English Linguistics subprogramme

This programme is part of the Ph.D. School in Linguistics, at UD. We are especially interested in syntax, morphology, semantics, and pragmatics; as well as in the more interdisciplinary fields of computational linguistics, discourse analysis, first and second language acquisition, sociolinguistics, and teaching methodology. With a firm devotion to linguistic theory, we also welcome and encourage experimental and corpus-driven approaches to the study of language; and with a focus on English, we are also open to other languages of the world.

The director of the programme is Dr. György Rákosi. Please contact him with inquires.


English Linguistics Programme teaching staff

Readers

Senior lecturers


How to apply to our programme
When you consider application to our programme, please send us the following documents first:

 

  1. Your CV. Focus on whatever is relevant in the context of your application.
  2. Your MA thesis, plus any linguistically relevant publication that you have written.
  3. A research proposal. Between 2-4 pages, with clearly stated research objectives and hypotheses. Include a rough schedule for each year of your planned PhD studies. Take a careful look at the research domains where our colleagues provide supervision.

If you do not have a specific research proposal, or if you are not sure about your plans, please contact us and we can assisst you. We have a strict plagiarism policy, please make sure that your documents are free of plagiarism and any other forms of academic misconduct. Please also note that submitting these documents is a prerequisite to any further action towards your application. When we have received the above package, we decide whether you are quilified for our programme, and let you know if any modifications need to be made.

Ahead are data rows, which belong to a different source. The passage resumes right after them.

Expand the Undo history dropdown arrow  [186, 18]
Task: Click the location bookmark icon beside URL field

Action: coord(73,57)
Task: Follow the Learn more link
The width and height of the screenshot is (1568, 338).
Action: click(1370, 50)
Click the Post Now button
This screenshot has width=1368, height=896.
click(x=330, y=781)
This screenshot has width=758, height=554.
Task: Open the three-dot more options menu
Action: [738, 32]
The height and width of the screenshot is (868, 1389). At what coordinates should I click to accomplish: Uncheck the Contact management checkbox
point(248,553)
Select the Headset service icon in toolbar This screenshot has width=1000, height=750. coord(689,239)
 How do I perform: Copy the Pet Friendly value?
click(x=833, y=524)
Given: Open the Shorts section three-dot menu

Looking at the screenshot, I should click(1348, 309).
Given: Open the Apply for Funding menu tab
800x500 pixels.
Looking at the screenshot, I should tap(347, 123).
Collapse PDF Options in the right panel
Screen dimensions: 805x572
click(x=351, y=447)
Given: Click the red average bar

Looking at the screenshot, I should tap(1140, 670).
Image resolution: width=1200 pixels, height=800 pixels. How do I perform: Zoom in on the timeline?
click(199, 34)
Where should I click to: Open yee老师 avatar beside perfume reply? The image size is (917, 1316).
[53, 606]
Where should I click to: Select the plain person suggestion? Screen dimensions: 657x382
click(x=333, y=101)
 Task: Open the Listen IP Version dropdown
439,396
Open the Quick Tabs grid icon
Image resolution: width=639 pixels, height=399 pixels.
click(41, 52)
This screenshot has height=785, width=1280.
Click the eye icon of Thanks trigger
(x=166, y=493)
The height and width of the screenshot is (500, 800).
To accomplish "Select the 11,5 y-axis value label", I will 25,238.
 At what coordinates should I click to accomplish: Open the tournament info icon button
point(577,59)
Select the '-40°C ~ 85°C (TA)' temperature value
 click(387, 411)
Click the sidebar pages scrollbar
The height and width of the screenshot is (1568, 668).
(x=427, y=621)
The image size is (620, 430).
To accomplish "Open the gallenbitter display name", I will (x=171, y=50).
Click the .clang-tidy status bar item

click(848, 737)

These documents are to be submitted as pdf files in a single zipped folder (do not use RAR-compression, we disregard RAR-files). Please forward this package to György Rákosi. If you have any questions about our programme or about the application procedure, please also contact György Rákosi.

The research plan must be finalized by April 30. (Please note that this need not be identical with whatever research plan you have to upload into your Stipendium Hungaricum application - see below -, which is a formal requirement, but a research plan that can be taken seriously requires serious work with your prospective supervisor).

Please note that the letter of support sent by us to facilitate your Stipendium application procedure does not mean that admission is guaranteed: it simply means that there is someone teaching here who is qualified and available to work with the applicant on her/his research plan. Your application package will be assessed by the admission panel of the doctoal programme, who make the final decision concerning your admission. This process may also include an extra Skype interview.


Stipendium Hungaricum Grants

For inquiries concerning the technical and administrative aspects of the Stipendium Programme in Debrecen, please contact Ibolya Kun (email: ibolya at edu.unideb.hu, phone: +36 52 512 900 / 62413 ).


Doctoral training The training comprises two stages. The first two years are dedicated to taught courses as well as to research work. This is a necessary requirement: Hungarian laws stipulate that a certain percentage of credits must be earned by coursework.

The courses are selected by the student and her/his supervisor with a view to optimal academic progress. Completing the courses and earning the required number of credits is a prerequisite for the next stage. Please note that you also need to have at least 2 scientific publications by the end of the second year, and these should be related to your research field. You cannot continue your studies if you do not meet this criterion. Since course work requires continued presence, doctoral students will be expected to spend the terms in Debrecen.

At the end of the first two years, provided that all the necessary credits have been obtained and you have at least two papers published, students sit for a complex examination which consists of
-a public defence of their dissertation hypothesis (a fifteen-page proposal that anticipates the research questions, the thesis, the methodological and theoretical underpinnings as well as the expected findings of the proposed dissertation) -a comprehensive examination in the academic fields most relevant to the proposed dissertation The successful completion of the examination is a prerequisite for the continuation of one’s research. The two final years are dedicated to the writing of the dissertations.


Defence
The process concludes with the two-stage defence of the completed dissertation. There is a preliminary defence, after which the candidate will rewrite the dissertation for the final public defence as required by the reviewers.